▶ **INFORMATION GIVEN**:
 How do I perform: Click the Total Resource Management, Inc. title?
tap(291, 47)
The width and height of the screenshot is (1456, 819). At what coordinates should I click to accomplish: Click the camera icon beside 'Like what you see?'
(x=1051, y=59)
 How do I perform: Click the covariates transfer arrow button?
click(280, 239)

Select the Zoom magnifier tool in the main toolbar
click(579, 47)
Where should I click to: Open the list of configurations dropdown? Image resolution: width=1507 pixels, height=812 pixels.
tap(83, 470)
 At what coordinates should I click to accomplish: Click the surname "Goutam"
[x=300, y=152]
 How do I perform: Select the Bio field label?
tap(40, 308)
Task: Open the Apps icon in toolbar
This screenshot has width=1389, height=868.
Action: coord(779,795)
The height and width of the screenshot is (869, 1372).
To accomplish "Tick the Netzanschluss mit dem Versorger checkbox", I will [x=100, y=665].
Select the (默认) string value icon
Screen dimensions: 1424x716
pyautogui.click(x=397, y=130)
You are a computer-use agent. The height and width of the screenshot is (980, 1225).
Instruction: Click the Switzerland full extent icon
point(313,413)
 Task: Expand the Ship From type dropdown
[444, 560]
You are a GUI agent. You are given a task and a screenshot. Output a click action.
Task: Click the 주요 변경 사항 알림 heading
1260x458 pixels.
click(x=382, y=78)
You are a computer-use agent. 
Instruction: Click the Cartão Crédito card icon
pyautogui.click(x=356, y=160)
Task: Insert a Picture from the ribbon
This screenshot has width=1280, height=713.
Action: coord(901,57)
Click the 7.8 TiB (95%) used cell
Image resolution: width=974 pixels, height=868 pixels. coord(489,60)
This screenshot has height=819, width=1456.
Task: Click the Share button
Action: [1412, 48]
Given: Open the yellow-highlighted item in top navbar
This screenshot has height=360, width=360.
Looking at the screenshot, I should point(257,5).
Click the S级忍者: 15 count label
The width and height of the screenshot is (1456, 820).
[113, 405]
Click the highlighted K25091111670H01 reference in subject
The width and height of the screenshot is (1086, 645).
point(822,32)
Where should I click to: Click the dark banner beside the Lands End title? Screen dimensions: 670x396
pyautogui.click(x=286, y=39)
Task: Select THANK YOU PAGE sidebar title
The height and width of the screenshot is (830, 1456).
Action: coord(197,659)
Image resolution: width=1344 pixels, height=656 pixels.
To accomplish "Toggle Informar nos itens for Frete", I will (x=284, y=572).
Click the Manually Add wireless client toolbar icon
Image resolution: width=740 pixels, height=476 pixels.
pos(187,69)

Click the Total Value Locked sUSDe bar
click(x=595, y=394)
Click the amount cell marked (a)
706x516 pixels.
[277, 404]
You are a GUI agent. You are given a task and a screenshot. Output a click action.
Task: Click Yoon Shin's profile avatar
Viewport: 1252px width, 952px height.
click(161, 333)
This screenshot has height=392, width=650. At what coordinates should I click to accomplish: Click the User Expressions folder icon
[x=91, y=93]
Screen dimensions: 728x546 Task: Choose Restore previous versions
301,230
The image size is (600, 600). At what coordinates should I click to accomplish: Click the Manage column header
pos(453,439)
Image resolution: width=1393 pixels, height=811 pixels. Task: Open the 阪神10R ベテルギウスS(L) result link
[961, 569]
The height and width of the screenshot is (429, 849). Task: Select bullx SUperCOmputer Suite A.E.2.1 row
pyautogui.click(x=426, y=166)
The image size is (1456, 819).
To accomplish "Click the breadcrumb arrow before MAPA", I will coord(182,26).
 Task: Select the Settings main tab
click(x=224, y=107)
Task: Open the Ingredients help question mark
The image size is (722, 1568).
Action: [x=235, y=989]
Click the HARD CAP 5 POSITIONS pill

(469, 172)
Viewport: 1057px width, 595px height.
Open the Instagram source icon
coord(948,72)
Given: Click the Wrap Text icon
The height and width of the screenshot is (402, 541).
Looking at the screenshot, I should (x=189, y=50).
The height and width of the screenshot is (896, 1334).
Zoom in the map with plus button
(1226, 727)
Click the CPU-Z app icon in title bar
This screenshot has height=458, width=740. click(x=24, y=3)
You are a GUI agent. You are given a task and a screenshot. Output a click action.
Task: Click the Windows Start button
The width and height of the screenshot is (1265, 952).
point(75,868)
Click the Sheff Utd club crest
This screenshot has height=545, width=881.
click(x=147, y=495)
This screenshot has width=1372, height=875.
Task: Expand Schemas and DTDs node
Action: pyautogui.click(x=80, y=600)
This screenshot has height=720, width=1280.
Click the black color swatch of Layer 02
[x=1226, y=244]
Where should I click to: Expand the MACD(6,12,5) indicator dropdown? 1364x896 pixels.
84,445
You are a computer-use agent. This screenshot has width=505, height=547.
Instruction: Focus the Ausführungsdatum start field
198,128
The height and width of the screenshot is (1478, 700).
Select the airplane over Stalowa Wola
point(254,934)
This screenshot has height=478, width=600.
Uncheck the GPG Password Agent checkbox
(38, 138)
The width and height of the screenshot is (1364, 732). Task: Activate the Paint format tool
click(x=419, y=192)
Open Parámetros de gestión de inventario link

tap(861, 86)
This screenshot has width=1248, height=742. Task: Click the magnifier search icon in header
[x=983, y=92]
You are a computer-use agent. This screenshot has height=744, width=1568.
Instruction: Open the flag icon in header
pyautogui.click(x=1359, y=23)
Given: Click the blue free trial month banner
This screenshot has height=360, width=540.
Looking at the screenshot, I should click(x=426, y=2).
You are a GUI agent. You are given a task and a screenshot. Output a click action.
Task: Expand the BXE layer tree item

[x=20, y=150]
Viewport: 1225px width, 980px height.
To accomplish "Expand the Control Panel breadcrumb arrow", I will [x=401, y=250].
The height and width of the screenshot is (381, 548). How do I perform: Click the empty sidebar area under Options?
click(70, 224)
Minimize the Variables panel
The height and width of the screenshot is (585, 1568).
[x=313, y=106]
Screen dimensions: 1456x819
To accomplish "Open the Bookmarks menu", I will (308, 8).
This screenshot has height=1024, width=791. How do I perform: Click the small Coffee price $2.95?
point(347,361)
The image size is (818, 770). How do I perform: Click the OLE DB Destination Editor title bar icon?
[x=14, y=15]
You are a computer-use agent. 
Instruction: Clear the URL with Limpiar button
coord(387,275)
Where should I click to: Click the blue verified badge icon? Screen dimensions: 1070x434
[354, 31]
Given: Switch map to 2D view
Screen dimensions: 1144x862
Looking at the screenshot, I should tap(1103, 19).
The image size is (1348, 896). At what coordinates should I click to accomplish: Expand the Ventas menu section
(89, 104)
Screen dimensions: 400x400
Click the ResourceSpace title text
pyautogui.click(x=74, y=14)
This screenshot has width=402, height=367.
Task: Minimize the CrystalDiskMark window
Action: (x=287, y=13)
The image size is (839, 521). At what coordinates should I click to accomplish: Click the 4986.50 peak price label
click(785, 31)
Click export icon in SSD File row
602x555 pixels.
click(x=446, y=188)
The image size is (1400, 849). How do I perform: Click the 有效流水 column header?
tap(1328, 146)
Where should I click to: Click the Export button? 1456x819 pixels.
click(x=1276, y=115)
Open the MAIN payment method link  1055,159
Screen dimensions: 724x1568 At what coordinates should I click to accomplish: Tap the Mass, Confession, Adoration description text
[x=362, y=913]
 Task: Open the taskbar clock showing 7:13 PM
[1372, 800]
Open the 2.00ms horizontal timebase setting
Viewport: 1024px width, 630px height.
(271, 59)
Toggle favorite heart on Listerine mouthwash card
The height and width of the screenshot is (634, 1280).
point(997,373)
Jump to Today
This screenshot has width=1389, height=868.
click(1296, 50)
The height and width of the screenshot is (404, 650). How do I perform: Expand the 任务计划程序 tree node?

▶ **EXERCISE**:
Convert all the entries above into a JSON list of strings with one string per line, skipping blank lines.

▶ **RESPONSE TO THIS TASK**:
[
  " How do I perform: Click the Total Resource Management, Inc. title?",
  "tap(291, 47)",
  "The width and height of the screenshot is (1456, 819). At what coordinates should I click to accomplish: Click the camera icon beside 'Like what you see?'",
  "(x=1051, y=59)",
  " How do I perform: Click the covariates transfer arrow button?",
  "click(280, 239)",
  "Select the Zoom magnifier tool in the main toolbar",
  "click(579, 47)",
  "Where should I click to: Open the list of configurations dropdown? Image resolution: width=1507 pixels, height=812 pixels.",
  "tap(83, 470)",
  " At what coordinates should I click to accomplish: Click the surname \"Goutam\"",
  "[x=300, y=152]",
  " How do I perform: Select the Bio field label?",
  "tap(40, 308)",
  "Task: Open the Apps icon in toolbar",
  "This screenshot has width=1389, height=868.",
  "Action: coord(779,795)",
  "The height and width of the screenshot is (869, 1372).",
  "To accomplish \"Tick the Netzanschluss mit dem Versorger checkbox\", I will [x=100, y=665].",
  "Select the (默认) string value icon",
  "Screen dimensions: 1424x716",
  "pyautogui.click(x=397, y=130)",
  "You are a computer-use agent. The height and width of the screenshot is (980, 1225).",
  "Instruction: Click the Switzerland full extent icon",
  "point(313,413)",
  " Task: Expand the Ship From type dropdown",
  "[444, 560]",
  "You are a GUI agent. You are given a task and a screenshot. Output a click action.",
  "Task: Click the 주요 변경 사항 알림 heading",
  "1260x458 pixels.",
  "click(x=382, y=78)",
  "You are a computer-use agent. ",
  "Instruction: Click the Cartão Crédito card icon",
  "pyautogui.click(x=356, y=160)",
  "Task: Insert a Picture from the ribbon",
  "This screenshot has width=1280, height=713.",
  "Action: coord(901,57)",
  "Click the 7.8 TiB (95%) used cell",
  "Image resolution: width=974 pixels, height=868 pixels. coord(489,60)",
  "This screenshot has height=819, width=1456.",
  "Task: Click the Share button",
  "Action: [1412, 48]",
  "Given: Open the yellow-highlighted item in top navbar",
  "This screenshot has height=360, width=360.",
  "Looking at the screenshot, I should point(257,5).",
  "Click the S级忍者: 15 count label",
  "The width and height of the screenshot is (1456, 820).",
  "[113, 405]",
  "Click the highlighted K25091111670H01 reference in subject",
  "The width and height of the screenshot is (1086, 645).",
  "point(822,32)",
  "Where should I click to: Click the dark banner beside the Lands End title? Screen dimensions: 670x396",
  "pyautogui.click(x=286, y=39)",
  "Task: Select THANK YOU PAGE sidebar title",
  "The height and width of the screenshot is (830, 1456).",
  "Action: coord(197,659)",
  "Image resolution: width=1344 pixels, height=656 pixels.",
  "To accomplish \"Toggle Informar nos itens for Frete\", I will (x=284, y=572).",
  "Click the Manually Add wireless client toolbar icon",
  "Image resolution: width=740 pixels, height=476 pixels.",
  "pos(187,69)",
  "Click the Total Value Locked sUSDe bar",
  "click(x=595, y=394)",
  "Click the amount cell marked (a)",
  "706x516 pixels.",
  "[277, 404]",
  "You are a GUI agent. You are given a task and a screenshot. Output a click action.",
  "Task: Click Yoon Shin's profile avatar",
  "Viewport: 1252px width, 952px height.",
  "click(161, 333)",
  "This screenshot has height=392, width=650. At what coordinates should I click to accomplish: Click the User Expressions folder icon",
  "[x=91, y=93]",
  "Screen dimensions: 728x546 Task: Choose Restore previous versions",
  "301,230",
  "The image size is (600, 600). At what coordinates should I click to accomplish: Click the Manage column header",
  "pos(453,439)",
  "Image resolution: width=1393 pixels, height=811 pixels. Task: Open the 阪神10R ベテルギウスS(L) result link",
  "[961, 569]",
  "The height and width of the screenshot is (429, 849). Task: Select bullx SUperCOmputer Suite A.E.2.1 row",
  "pyautogui.click(x=426, y=166)",
  "The image size is (1456, 819).",
  "To accomplish \"Click the breadcrumb arrow before MAPA\", I will coord(182,26).",
  " Task: Select the Settings main tab",
  "click(x=224, y=107)",
  "Task: Open the Ingredients help question mark",
  "The image size is (722, 1568).",
  "Action: [x=235, y=989]",
  "Click the HARD CAP 5 POSITIONS pill",
  "(469, 172)",
  "Viewport: 1057px width, 595px height.",
  "Open the Instagram source icon",
  "coord(948,72)",
  "Given: Click the Wrap Text icon",
  "The height and width of the screenshot is (402, 541).",
  "Looking at the screenshot, I should (x=189, y=50).",
  "The height and width of the screenshot is (896, 1334).",
  "Zoom in the map with plus button",
  "(1226, 727)",
  "Click the CPU-Z app icon in title bar",
  "This screenshot has height=458, width=740. click(x=24, y=3)",
  "You are a GUI agent. You are given a task and a screenshot. Output a click action.",
  "Task: Click the Windows Start button",
  "The width and height of the screenshot is (1265, 952).",
  "point(75,868)",
  "Click the Sheff Utd club crest",
  "This screenshot has height=545, width=881.",
  "click(x=147, y=495)",
  "This screenshot has width=1372, height=875.",
  "Task: Expand Schemas and DTDs node",
  "Action: pyautogui.click(x=80, y=600)",
  "This screenshot has height=720, width=1280.",
  "Click the black color swatch of Layer 02",
  "[x=1226, y=244]",
  "Where should I click to: Expand the MACD(6,12,5) indicator dropdown? 1364x896 pixels.",
  "84,445",
  "You are a computer-use agent. This screenshot has width=505, height=547.",
  "Instruction: Focus the Ausführungsdatum start field",
  "198,128",
  "The height and width of the screenshot is (1478, 700).",
  "Select the airplane over Stalowa Wola",
  "point(254,934)",
  "This screenshot has height=478, width=600.",
  "Uncheck the GPG Password Agent checkbox",
  "(38, 138)",
  "The width and height of the screenshot is (1364, 732). Task: Activate the Paint format tool",
  "click(x=419, y=192)",
  "Open Parámetros de gestión de inventario link",
  "tap(861, 86)",
  "This screenshot has width=1248, height=742. Task: Click the magnifier search icon in header",
  "[x=983, y=92]",
  "You are a computer-use agent. This screenshot has height=744, width=1568.",
  "Instruction: Open the flag icon in header",
  "pyautogui.click(x=1359, y=23)",
  "Given: Click the blue free trial month banner",
  "This screenshot has height=360, width=540.",
  "Looking at the screenshot, I should click(x=426, y=2).",
  "You are a GUI agent. You are given a task and a screenshot. Output a click action.",
  "Task: Expand the BXE layer tree item",
  "[x=20, y=150]",
  "Viewport: 1225px width, 980px height.",
  "To accomplish \"Expand the Control Panel breadcrumb arrow\", I will [x=401, y=250].",
  "The height and width of the screenshot is (381, 548). How do I perform: Click the empty sidebar area under Options?",
  "click(70, 224)",
  "Minimize the Variables panel",
  "The height and width of the screenshot is (585, 1568).",
  "[x=313, y=106]",
  "Screen dimensions: 1456x819",
  "To accomplish \"Open the Bookmarks menu\", I will (308, 8).",
  "This screenshot has height=1024, width=791. How do I perform: Click the small Coffee price $2.95?",
  "point(347,361)",
  "The image size is (818, 770). How do I perform: Click the OLE DB Destination Editor title bar icon?",
  "[x=14, y=15]",
  "You are a computer-use agent. ",
  "Instruction: Clear the URL with Limpiar button",
  "coord(387,275)",
  "Where should I click to: Click the blue verified badge icon? Screen dimensions: 1070x434",
  "[354, 31]",
  "Given: Switch map to 2D view",
  "Screen dimensions: 1144x862",
  "Looking at the screenshot, I should tap(1103, 19).",
  "The image size is (1348, 896). At what coordinates should I click to accomplish: Expand the Ventas menu section",
  "(89, 104)",
  "Screen dimensions: 400x400",
  "Click the ResourceSpace title text",
  "pyautogui.click(x=74, y=14)",
  "This screenshot has width=402, height=367.",
  "Task: Minimize the CrystalDiskMark window",
  "Action: (x=287, y=13)",
  "The image size is (839, 521). At what coordinates should I click to accomplish: Click the 4986.50 peak price label",
  "click(785, 31)",
  "Click export icon in SSD File row",
  "602x555 pixels.",
  "click(x=446, y=188)",
  "The image size is (1400, 849). How do I perform: Click the 有效流水 column header?",
  "tap(1328, 146)",
  "Where should I click to: Click the Export button? 1456x819 pixels.",
  "click(x=1276, y=115)",
  "Open the MAIN payment method link  1055,159",
  "Screen dimensions: 724x1568 At what coordinates should I click to accomplish: Tap the Mass, Confession, Adoration description text",
  "[x=362, y=913]",
  " Task: Open the taskbar clock showing 7:13 PM",
  "[1372, 800]",
  "Open the 2.00ms horizontal timebase setting",
  "Viewport: 1024px width, 630px height.",
  "(271, 59)",
  "Toggle favorite heart on Listerine mouthwash card",
  "The height and width of the screenshot is (634, 1280).",
  "point(997,373)",
  "Jump to Today",
  "This screenshot has width=1389, height=868.",
  "click(1296, 50)",
  "The height and width of the screenshot is (404, 650). How do I perform: Expand the 任务计划程序 tree node?"
]